Stored data entries:
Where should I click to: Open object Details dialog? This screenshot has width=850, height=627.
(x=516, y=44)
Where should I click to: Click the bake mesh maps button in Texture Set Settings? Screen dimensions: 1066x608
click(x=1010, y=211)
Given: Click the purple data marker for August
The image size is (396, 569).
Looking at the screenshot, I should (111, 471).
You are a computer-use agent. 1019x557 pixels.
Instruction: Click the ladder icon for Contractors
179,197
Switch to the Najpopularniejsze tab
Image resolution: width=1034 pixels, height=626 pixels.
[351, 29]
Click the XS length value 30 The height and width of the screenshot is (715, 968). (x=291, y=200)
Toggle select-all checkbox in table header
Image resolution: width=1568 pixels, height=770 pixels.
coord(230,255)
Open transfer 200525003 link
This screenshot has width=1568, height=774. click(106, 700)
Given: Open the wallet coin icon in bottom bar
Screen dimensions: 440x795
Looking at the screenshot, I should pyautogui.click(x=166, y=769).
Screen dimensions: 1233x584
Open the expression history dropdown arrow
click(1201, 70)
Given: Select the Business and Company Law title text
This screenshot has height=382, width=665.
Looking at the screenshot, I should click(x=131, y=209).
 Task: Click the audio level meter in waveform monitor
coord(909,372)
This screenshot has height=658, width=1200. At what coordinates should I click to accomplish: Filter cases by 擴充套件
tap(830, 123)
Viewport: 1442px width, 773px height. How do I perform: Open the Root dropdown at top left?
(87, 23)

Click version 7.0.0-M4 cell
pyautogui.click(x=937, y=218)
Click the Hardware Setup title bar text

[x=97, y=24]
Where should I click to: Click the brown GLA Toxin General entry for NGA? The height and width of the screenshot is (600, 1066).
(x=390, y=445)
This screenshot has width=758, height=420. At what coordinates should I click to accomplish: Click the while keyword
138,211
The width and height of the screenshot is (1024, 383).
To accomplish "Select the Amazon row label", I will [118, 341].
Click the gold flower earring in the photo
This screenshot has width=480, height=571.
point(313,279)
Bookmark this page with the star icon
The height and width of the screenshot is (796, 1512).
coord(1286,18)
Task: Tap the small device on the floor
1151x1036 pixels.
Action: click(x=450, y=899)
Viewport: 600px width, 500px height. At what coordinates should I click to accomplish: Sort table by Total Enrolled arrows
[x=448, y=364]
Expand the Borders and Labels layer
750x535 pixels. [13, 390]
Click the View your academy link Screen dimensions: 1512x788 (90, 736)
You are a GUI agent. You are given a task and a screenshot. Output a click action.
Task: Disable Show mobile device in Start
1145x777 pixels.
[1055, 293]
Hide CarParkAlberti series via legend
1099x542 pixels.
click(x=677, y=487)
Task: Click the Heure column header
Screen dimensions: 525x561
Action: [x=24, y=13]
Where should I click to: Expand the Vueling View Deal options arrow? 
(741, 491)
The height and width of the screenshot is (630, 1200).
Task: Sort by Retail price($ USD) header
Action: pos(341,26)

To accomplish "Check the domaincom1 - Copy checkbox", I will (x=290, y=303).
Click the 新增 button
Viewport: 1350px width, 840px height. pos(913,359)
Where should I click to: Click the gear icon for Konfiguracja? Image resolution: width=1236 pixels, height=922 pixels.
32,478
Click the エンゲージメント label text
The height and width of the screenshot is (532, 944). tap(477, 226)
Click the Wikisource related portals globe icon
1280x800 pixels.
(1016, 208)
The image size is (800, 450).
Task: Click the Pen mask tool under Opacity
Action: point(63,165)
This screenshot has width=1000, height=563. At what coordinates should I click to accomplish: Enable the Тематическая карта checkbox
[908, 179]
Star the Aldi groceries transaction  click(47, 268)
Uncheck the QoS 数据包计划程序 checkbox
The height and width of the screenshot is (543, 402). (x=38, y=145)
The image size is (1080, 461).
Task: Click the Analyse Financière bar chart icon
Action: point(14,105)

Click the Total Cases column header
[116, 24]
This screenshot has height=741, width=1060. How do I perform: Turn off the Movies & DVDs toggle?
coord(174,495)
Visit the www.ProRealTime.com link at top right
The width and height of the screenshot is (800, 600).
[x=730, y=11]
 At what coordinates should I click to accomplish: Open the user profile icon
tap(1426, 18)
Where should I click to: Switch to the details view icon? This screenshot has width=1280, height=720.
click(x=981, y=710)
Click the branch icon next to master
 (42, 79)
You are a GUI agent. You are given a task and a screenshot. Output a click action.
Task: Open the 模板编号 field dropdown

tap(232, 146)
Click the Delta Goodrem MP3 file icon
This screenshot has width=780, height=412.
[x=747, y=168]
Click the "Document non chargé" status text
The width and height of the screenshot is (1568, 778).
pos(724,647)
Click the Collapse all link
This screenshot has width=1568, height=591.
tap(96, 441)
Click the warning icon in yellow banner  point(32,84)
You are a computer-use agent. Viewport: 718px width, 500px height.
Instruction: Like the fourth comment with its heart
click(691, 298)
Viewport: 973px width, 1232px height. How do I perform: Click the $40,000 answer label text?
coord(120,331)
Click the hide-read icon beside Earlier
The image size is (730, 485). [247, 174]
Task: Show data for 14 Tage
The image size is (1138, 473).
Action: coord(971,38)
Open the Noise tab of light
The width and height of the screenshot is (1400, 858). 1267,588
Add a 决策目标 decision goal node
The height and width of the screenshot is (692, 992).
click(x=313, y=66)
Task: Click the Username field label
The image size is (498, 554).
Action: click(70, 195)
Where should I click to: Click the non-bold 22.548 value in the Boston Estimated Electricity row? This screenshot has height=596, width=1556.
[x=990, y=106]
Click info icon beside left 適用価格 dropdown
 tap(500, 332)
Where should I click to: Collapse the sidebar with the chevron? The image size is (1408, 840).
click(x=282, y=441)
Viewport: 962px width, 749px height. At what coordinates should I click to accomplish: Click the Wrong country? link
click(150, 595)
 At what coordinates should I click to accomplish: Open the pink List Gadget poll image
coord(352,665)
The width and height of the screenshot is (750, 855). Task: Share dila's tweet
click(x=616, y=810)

**Assignment:** Word for word, write out all the lines shown above.

**Answer to this problem:**
Where should I click to: Open object Details dialog? This screenshot has width=850, height=627.
(x=516, y=44)
Where should I click to: Click the bake mesh maps button in Texture Set Settings? Screen dimensions: 1066x608
click(x=1010, y=211)
Given: Click the purple data marker for August
The image size is (396, 569).
Looking at the screenshot, I should (111, 471).
You are a computer-use agent. 1019x557 pixels.
Instruction: Click the ladder icon for Contractors
179,197
Switch to the Najpopularniejsze tab
Image resolution: width=1034 pixels, height=626 pixels.
[351, 29]
Click the XS length value 30 The height and width of the screenshot is (715, 968). (x=291, y=200)
Toggle select-all checkbox in table header
Image resolution: width=1568 pixels, height=770 pixels.
coord(230,255)
Open transfer 200525003 link
This screenshot has width=1568, height=774. click(106, 700)
Given: Open the wallet coin icon in bottom bar
Screen dimensions: 440x795
Looking at the screenshot, I should pyautogui.click(x=166, y=769).
Screen dimensions: 1233x584
Open the expression history dropdown arrow
click(1201, 70)
Given: Select the Business and Company Law title text
This screenshot has height=382, width=665.
Looking at the screenshot, I should click(x=131, y=209).
 Task: Click the audio level meter in waveform monitor
coord(909,372)
This screenshot has height=658, width=1200. At what coordinates should I click to accomplish: Filter cases by 擴充套件
tap(830, 123)
Viewport: 1442px width, 773px height. How do I perform: Open the Root dropdown at top left?
(87, 23)

Click version 7.0.0-M4 cell
pyautogui.click(x=937, y=218)
Click the Hardware Setup title bar text

[x=97, y=24]
Where should I click to: Click the brown GLA Toxin General entry for NGA? The height and width of the screenshot is (600, 1066).
(x=390, y=445)
This screenshot has width=758, height=420. At what coordinates should I click to accomplish: Click the while keyword
138,211
The width and height of the screenshot is (1024, 383).
To accomplish "Select the Amazon row label", I will [118, 341].
Click the gold flower earring in the photo
This screenshot has width=480, height=571.
point(313,279)
Bookmark this page with the star icon
The height and width of the screenshot is (796, 1512).
coord(1286,18)
Task: Tap the small device on the floor
1151x1036 pixels.
Action: click(x=450, y=899)
Viewport: 600px width, 500px height. At what coordinates should I click to accomplish: Sort table by Total Enrolled arrows
[x=448, y=364]
Expand the Borders and Labels layer
750x535 pixels. [13, 390]
Click the View your academy link Screen dimensions: 1512x788 (90, 736)
You are a GUI agent. You are given a task and a screenshot. Output a click action.
Task: Disable Show mobile device in Start
1145x777 pixels.
[1055, 293]
Hide CarParkAlberti series via legend
1099x542 pixels.
click(x=677, y=487)
Task: Click the Heure column header
Screen dimensions: 525x561
Action: [x=24, y=13]
Where should I click to: Expand the Vueling View Deal options arrow? 
(741, 491)
The height and width of the screenshot is (630, 1200).
Task: Sort by Retail price($ USD) header
Action: pos(341,26)

To accomplish "Check the domaincom1 - Copy checkbox", I will (x=290, y=303).
Click the 新增 button
Viewport: 1350px width, 840px height. pos(913,359)
Where should I click to: Click the gear icon for Konfiguracja? Image resolution: width=1236 pixels, height=922 pixels.
32,478
Click the エンゲージメント label text
The height and width of the screenshot is (532, 944). tap(477, 226)
Click the Wikisource related portals globe icon
1280x800 pixels.
(1016, 208)
The image size is (800, 450).
Task: Click the Pen mask tool under Opacity
Action: point(63,165)
This screenshot has width=1000, height=563. At what coordinates should I click to accomplish: Enable the Тематическая карта checkbox
[908, 179]
Star the Aldi groceries transaction  click(47, 268)
Uncheck the QoS 数据包计划程序 checkbox
The height and width of the screenshot is (543, 402). (x=38, y=145)
The image size is (1080, 461).
Task: Click the Analyse Financière bar chart icon
Action: point(14,105)

Click the Total Cases column header
[116, 24]
This screenshot has height=741, width=1060. How do I perform: Turn off the Movies & DVDs toggle?
coord(174,495)
Visit the www.ProRealTime.com link at top right
The width and height of the screenshot is (800, 600).
[x=730, y=11]
 At what coordinates should I click to accomplish: Open the user profile icon
tap(1426, 18)
Where should I click to: Switch to the details view icon? This screenshot has width=1280, height=720.
click(x=981, y=710)
Click the branch icon next to master
 (42, 79)
You are a GUI agent. You are given a task and a screenshot. Output a click action.
Task: Open the 模板编号 field dropdown

tap(232, 146)
Click the Delta Goodrem MP3 file icon
This screenshot has width=780, height=412.
[x=747, y=168]
Click the "Document non chargé" status text
The width and height of the screenshot is (1568, 778).
pos(724,647)
Click the Collapse all link
This screenshot has width=1568, height=591.
tap(96, 441)
Click the warning icon in yellow banner  point(32,84)
You are a computer-use agent. Viewport: 718px width, 500px height.
Instruction: Like the fourth comment with its heart
click(691, 298)
Viewport: 973px width, 1232px height. How do I perform: Click the $40,000 answer label text?
coord(120,331)
Click the hide-read icon beside Earlier
The image size is (730, 485). [247, 174]
Task: Show data for 14 Tage
The image size is (1138, 473).
Action: coord(971,38)
Open the Noise tab of light
The width and height of the screenshot is (1400, 858). 1267,588
Add a 决策目标 decision goal node
The height and width of the screenshot is (692, 992).
click(x=313, y=66)
Task: Click the Username field label
The image size is (498, 554).
Action: click(70, 195)
Where should I click to: Click the non-bold 22.548 value in the Boston Estimated Electricity row? This screenshot has height=596, width=1556.
[x=990, y=106]
Click info icon beside left 適用価格 dropdown
 tap(500, 332)
Where should I click to: Collapse the sidebar with the chevron? The image size is (1408, 840).
click(x=282, y=441)
Viewport: 962px width, 749px height. At what coordinates should I click to accomplish: Click the Wrong country? link
click(150, 595)
 At what coordinates should I click to accomplish: Open the pink List Gadget poll image
coord(352,665)
The width and height of the screenshot is (750, 855). Task: Share dila's tweet
click(x=616, y=810)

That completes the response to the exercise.